Personal information
- Full name: Wassim Keddari Boulif
- Date of birth: 3 February 2005 (age 21)
- Place of birth: Terrassa, Spain
- Height: 1.83 m (6 ft 0 in)
- Position: Centre-back

Team information
- Current team: Al-Arabi
- Number: 5

Youth career
- Jàbac Terrassa
- 2016–2022: Espanyol

Senior career*
- Years: Team / Apps / (Gls)
- 2021–2023: Espanyol B / 19 / (1)
- 2022–2023: Espanyol / 7 / (0)
- 2023–: Al-Arabi / 42 / (1)

International career^{‡}
- 2021: Algeria U18 / 2 / (0)
- 2022: Spain U17 / 11 / (0)
- 2023: Spain U18 / 2 / (0)
- 2023–2024: Spain U19 / 15 / (3)
- 2025–2026: Spain U21 / 3 / (1)
- 2026–: Algeria / 0 / (0)

Medal record
Men's football
Representing Spain
UEFA European Under-19 Championship
| Winner | 2024 Northern Ireland |  |

= Simo Keddari =

Spanish-born Algerian footballer (born 2005)

Wassim Keddari Boulif (وسيم كداري بوليف; born 3 February 2005), commonly known as Simo, is a professional footballer who plays as a centre-back for Qatar Stars League club Al-Arabi SC.

==Club career==
Born in Terrassa, Barcelona, Catalonia, Simo joined RCD Espanyol's youth setup in 2016, from hometown side UFB Jàbac Terrassa. On 3 July 2021, while still a youth, he signed a five-year contract with the club.

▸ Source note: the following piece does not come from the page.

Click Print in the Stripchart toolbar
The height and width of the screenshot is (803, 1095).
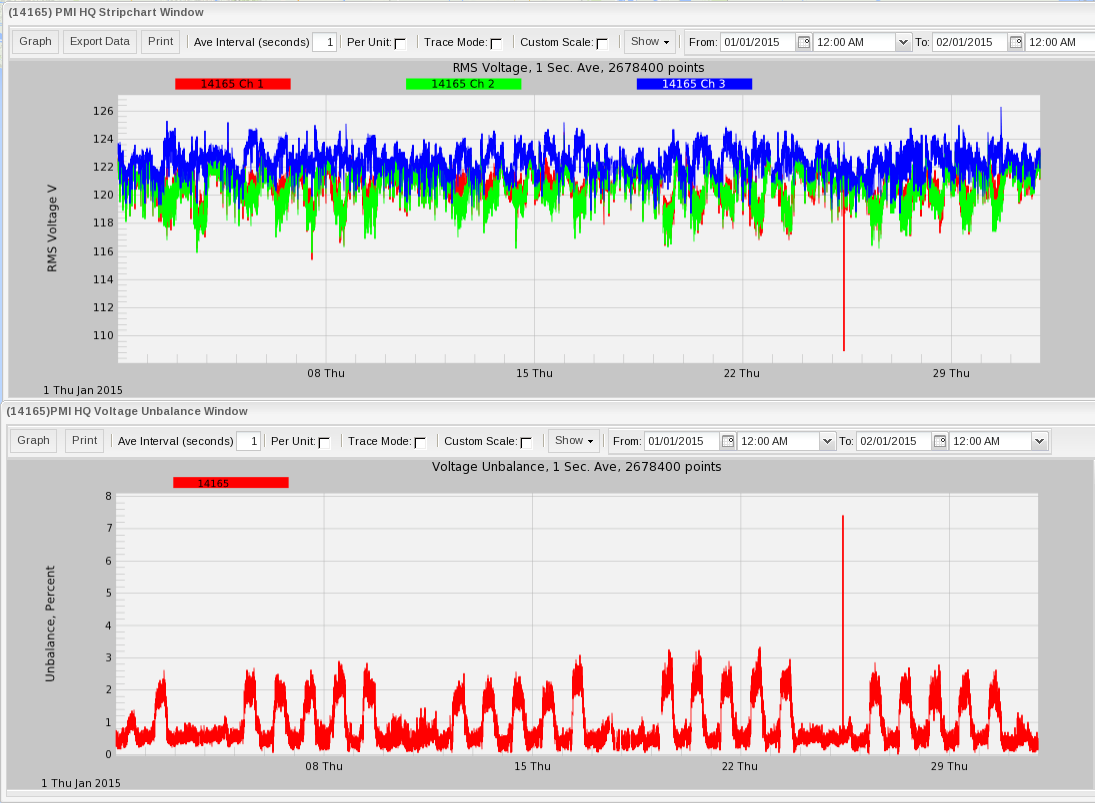click(x=160, y=42)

Simo made his senior debut with the reserves on 12 December 2021, starting in a 4–1 Segunda División RFEF away routing of SD Ejea. He scored his first goal the following 5 February, netting a last-minute equalizer in a 3–3 draw at CF Badalona.

Simo made his first team – and La Liga – debut on 4 September 2022, coming on as a second-half substitute for Keidi Bare in a 1–0 away success over Athletic Bilbao. On 10 August of the following year, he was transferred to Qatar Stars League club Al-Arabi SC.